▶ [Page extract]:
● ● ●

While South African Jews have risen to prominence and helped build the country, there is a deep-seated fear of the current government and for the community’s safety, because for the ruling African National Congress (ANC), the Palestine issue is a deeply felt ideological cause.
South African public opinion is vehemently pro-Palestinian. This was already the case before the current war, and since then, tensions have only increased. In the immediate aftermath of Hamas’ Oct. 7, 2023, attacks on Israel, South Africa’s International Relations Minister Naledi Pandor held high-level discussions with senior members of Hamas, a move that was met with criticism.
South African Chief Rabbi Warren Goldstein condemned the government at a pro-Israel rally. After Pandor’s diplomatic outreach to Hamas, Goldstein changed the Prayer for the Republic of South Africa, said regularly at congregations across the country, from asking God to protect “the president and the deputy president all members of the government,” to asking for protection for “all the people of this country,” a measure, he wrote in a letter to South African rabbis, that was taken in “extreme situations, for government violations of morality so grotesque they undermine the integrity of praying.”
To the estimated 60,000 South African Jews, their government appears to have shown little empathy for the Jewish victims of terror. The South African Jewish Board of Deputies (SAJBD), the umbrella organization that represents the country’s Jewish community, has noted a sharp increase in antisemitism.
Since then, the South African government, with broad popular support, has accused Israel of genocide before the International Court of Justice (ICJ). For many Jewish groups in the country, the decision to side against Israel was seen as evidence of antisemitism.
Now, the city of Johannesburg plans to rename the road on which the American consulate is located after Palestinian terrorist Leila Khaled. It was proposed by a former mayor, Thapelo Amad. Sandton Drive, its current name, is a central artery in Johannesburg, and Sandton, the neighbourhood in which the road is located, is home to many of South Africa’s Jews. The area is also home to at least four synagogues among other Jewish institutions.
Khaled, a member of the Popular Front for the Liberation of Palestine, who is now 80 years old, gained infamy in 1969 when she was part of a group who hijacked a Trans World Airlines flight on a journey from Rome to Tel Aviv, Israel. She became known as the first woman to hijack a plane.

● ● ●

▶ [Exercise]:
In the passage on South Africa's Jewish community, who proposed renaming Sandton Drive after Leila Khaled?

▶ [Stored data]:
● ● ●

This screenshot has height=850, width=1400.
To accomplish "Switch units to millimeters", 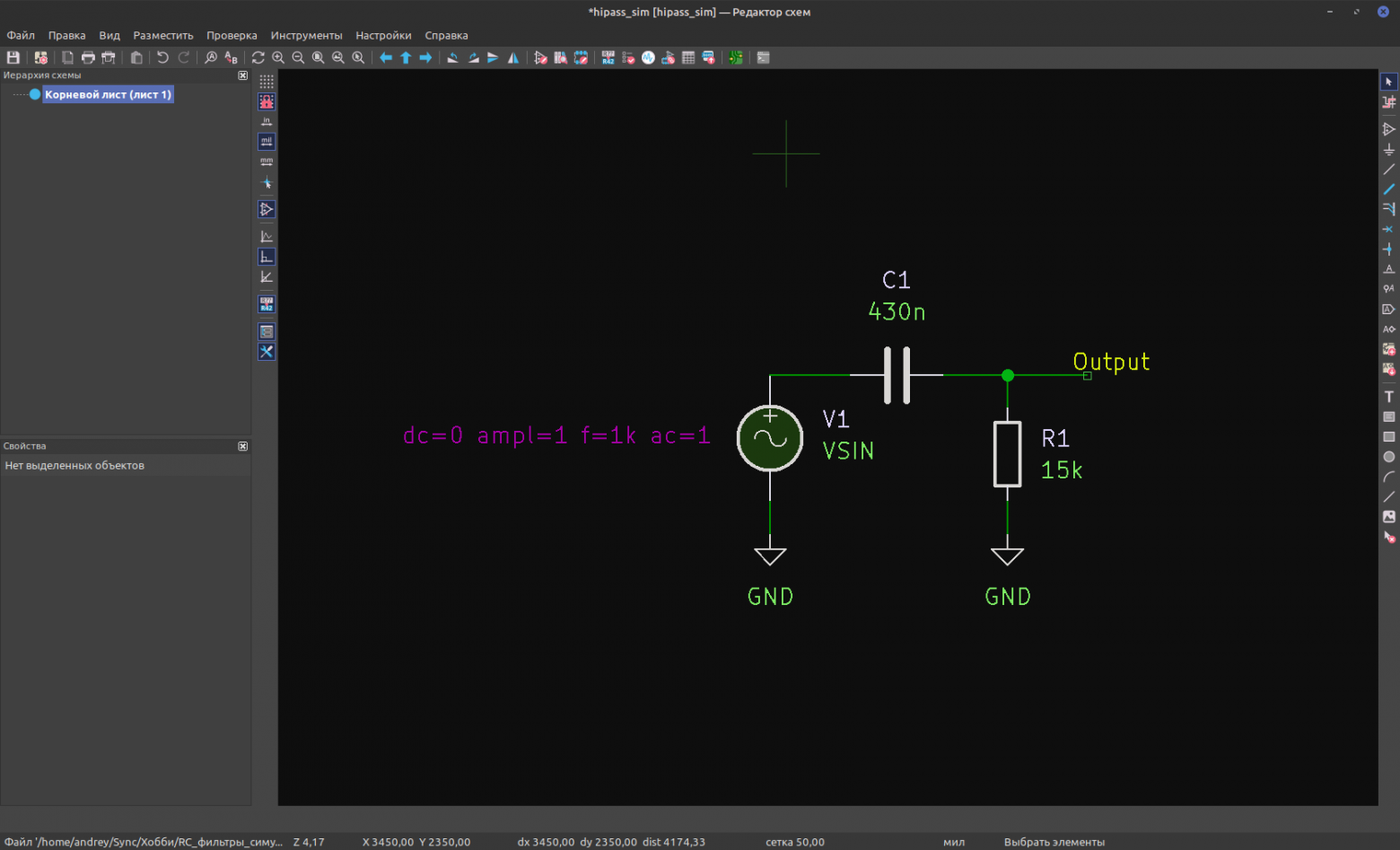I will 267,162.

● ● ●

▶ [Reply to the exercise]:
Thapelo Amad, a former mayor.